Despite the enormity of the mass killings in Bosnia, Rwanda, etc., which were
extensively publicized in the mass media, these sorts of situations neither
appeared as simple, nor was there a clear nexus of responsibility involving
Western governments. Their challenges did not fit, moreover, into established
Cold War ideological paradigms: Western governments could not be represented so
easily as ‘imperialist’, nor could the demand for military intervention to
protect victims of genocide be accommodated simply within the pacifist, or at
least anti-militarist, traditions of most social movement activism.
Traditional
representative institutions in national civil societies, however, have hardly
proved very responsive to global crises. Just as the zones of crisis,
nationalist definitions of civil society have been partly reinforced, so in the
West most civil institutions remain national rather than global in orientation.

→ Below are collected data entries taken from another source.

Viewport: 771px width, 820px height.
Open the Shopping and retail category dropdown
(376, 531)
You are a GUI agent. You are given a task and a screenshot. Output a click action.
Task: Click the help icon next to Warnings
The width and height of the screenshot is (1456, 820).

National ideologies are much more passive and open than in war zones, but
parties, churches and other groups respond more to those crises which have
national significance, for example where national troops are involved, than to
the problems of victims. The transition from national to global civil society
appears, from the experience of the new post-Cold War crises, to be in its
early stages.
On the
edge of the twenty-first century, therefore, profound changes in world politics
are posing new dilemmas of war and violence in which the nature and role of
civil society is very much a contested issue. Civil society is central to the
new world politics of peace, but the relations between the plural, democratic
idea of civil society and the national framework in which it has been cast
require radical rethinking in a global era.